Nonostante le incensazioni, laiche ed ecclesiali della sua figura (L’Osservatore Romano ha addirittura intitolato un maxi-coccodrillo – e nell’edizione dell’8 dicembre!-: Il mondo piange Mandela), in coerenza alla vita anche il rito funebre di Nelson Mandela è stato quanto di più lontano dal Cristianesimo si possa immaginare.

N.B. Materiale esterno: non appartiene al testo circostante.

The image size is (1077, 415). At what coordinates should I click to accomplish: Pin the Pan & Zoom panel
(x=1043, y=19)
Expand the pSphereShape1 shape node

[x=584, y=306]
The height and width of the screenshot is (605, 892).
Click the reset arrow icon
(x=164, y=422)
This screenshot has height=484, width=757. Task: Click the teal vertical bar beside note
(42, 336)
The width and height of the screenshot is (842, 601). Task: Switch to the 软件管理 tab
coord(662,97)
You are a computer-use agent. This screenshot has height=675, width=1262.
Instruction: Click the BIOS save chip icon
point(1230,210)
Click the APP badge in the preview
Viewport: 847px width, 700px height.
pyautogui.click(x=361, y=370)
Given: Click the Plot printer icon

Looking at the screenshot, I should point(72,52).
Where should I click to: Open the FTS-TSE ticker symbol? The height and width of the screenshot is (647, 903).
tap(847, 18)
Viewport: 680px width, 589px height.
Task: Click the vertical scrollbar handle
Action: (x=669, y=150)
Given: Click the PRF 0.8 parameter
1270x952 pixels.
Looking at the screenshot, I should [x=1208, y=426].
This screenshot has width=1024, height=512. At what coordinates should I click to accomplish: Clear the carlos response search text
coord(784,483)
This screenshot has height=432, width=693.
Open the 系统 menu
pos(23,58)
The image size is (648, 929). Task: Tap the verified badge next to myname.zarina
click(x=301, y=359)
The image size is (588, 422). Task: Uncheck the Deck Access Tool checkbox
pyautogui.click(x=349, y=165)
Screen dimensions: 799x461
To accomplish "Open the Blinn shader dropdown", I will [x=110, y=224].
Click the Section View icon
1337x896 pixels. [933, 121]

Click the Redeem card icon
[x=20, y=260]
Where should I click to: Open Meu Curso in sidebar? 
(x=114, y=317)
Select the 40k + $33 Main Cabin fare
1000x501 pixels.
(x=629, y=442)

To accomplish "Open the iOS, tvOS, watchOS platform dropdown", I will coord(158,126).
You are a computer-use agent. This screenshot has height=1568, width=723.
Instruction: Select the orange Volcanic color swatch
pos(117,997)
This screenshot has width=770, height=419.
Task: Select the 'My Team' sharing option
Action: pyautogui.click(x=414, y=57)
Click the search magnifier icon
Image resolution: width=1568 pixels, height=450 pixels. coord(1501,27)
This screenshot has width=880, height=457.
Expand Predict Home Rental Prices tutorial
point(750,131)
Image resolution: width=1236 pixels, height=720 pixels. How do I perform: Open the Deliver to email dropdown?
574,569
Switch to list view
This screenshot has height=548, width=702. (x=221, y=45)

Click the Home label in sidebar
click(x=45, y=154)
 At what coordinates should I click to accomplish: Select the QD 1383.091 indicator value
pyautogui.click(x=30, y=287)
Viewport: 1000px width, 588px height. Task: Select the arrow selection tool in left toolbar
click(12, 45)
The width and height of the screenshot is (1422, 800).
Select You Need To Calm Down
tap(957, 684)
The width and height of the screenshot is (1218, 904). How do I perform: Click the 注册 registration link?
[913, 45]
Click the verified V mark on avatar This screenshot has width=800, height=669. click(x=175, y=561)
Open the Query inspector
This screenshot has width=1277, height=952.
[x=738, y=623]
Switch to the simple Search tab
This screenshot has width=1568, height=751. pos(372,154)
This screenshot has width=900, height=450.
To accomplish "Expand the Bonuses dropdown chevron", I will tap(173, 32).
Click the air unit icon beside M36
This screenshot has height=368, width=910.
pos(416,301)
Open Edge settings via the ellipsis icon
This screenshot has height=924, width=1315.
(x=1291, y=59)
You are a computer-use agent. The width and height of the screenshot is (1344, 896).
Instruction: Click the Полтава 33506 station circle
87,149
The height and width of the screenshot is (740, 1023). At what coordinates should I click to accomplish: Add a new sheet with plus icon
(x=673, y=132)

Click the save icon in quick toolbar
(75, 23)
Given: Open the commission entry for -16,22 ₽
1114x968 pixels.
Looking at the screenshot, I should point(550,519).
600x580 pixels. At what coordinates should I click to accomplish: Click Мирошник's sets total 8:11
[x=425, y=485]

I funerali si sono svolti, come arcinoto, il 15 dicembre a Qunu, secondo la tradizione paganeggiante ed animista dei “Thembu”, la tribù dell’etnia Xhosa alla quale apparteneva e, non bastasse, il leader nero è stato sepolto, come ha pomposamente commentato il quotidiano ufficioso della Santa Sede, «in un’area cimiteriale creata appositamente, circondata da rocce, piante resistenti e dalle aloe color arancio, simbolo del suo spirito indomito» (Il mondo piange Mandela, in L’Osservatore Romano, 8 dicembre 2013, p. 2).
Al rito non ha presenziato l’arcivescovo anglicano Desmond Tutu, come Mandela premio Nobel per la Pace, con tutta probabilità a motivo del suo atteggiamento da tempo critico nei confronti dell’African National Congress (Anc), il partito filo-comunista che Mandela ha guidato per lunghi anni, compresi i ventisei in carcere.
Fra le cinquemila persone autorizzate a intervenire al funerale di Mandela, invece, non è mancato il presidente della Camera dei deputati Laura Boldrini, con boy friend al seguito, che ha raggiunto il Sudafrica grazie a volo di Stato congiunto pagato dai contribuenti italiani. Naturalmente non è mancato l’apposito servizio fotografico della presidenta, adeguatamente fatto circolare su media ed internet (vedasi qui sopra). Se il premier Letta, in qualità di capo di Stato, era stato invitato ed ha partecipato ai riti funebri di Mandela, ci chiediamo: ma la presenza anche del presidente della Camera, era proprio indispensabile ai funerali di Mandela?